Observer Pattern : Useful for event-driven updates and decoupled notifications.
Factory Method : Hide creation complexity and keep callers clean.
Decorator Pattern : Extend behavior without subclass explosion.
State Pattern : Perfect when behavior changes with lifecycle stages.
Clean Architecture : Boundaries, use cases, and dependency direction.
Hexagonal Architecture: Ports-and-adapters thinking for clean change boundaries.
Unit Testing : Interview code should be testable even if you do not write every test.
Long Methods and God Classes : Recognize the smell before you produce it.
A strong LLD answer usually includes
Core entities and responsibilities. Every important domain object should have a reason to exist.
Interfaces where behavior varies. Do not hardwire future variation into conditionals if an abstraction is cleaner.
A clear workflow for the main use case. Walk through the request path from input to state change.
A state model when lifecycle matters. Booking, payment, order, and approval flows usually benefit from explicit state thinking.
Validation and invariant ownership. Decide which object is responsible for enforcing correctness.

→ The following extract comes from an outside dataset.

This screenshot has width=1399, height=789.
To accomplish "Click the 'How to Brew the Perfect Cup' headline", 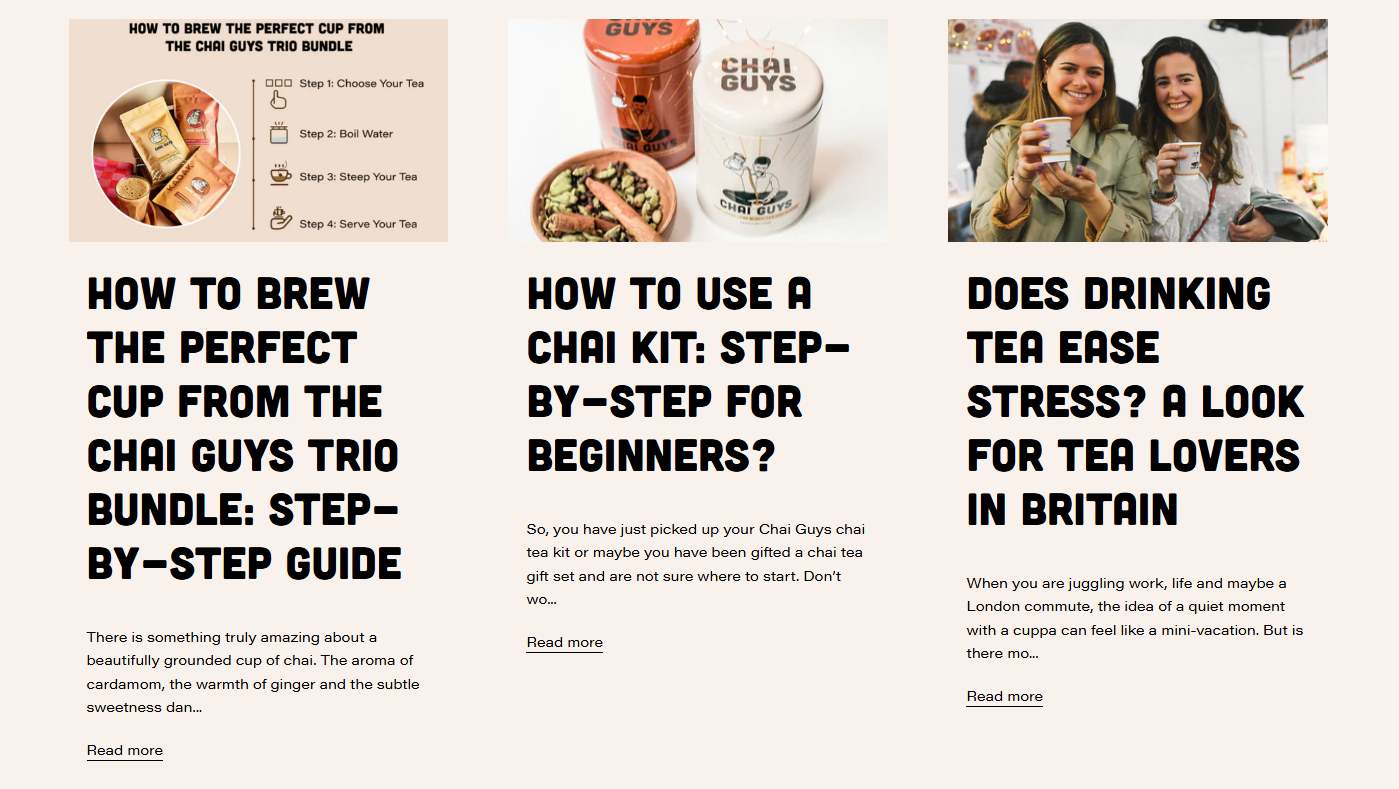I will coord(244,429).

Concurrency handling. If two users can update shared state, you need a strategy for correctness.
Extension points. Think about how the design evolves when a new rule or variant appears.
Tests you would write first. This reveals whether the design is actually usable.
Classic LLD problems you should practice
Design Parking Lot : Entities, spot assignment, ticketing, pricing, and entry/exit flow.
Design LRU Cache : Hash map + doubly linked list with strict O(1) operations.
Design Splitwise : Domain modeling, expense strategies, and simplification choices.
Design Elevator : Scheduling, state transitions, and directional logic.
Design Vending Machine : Inventory, payment, state handling, and rollback cases.
Design ATM : Workflow modeling, validation, security, and state machine thinking.
If you can explain the topics on this page clearly and solve most of the linked DSA questions without major hints, you already cover a large chunk of what many interviews expect.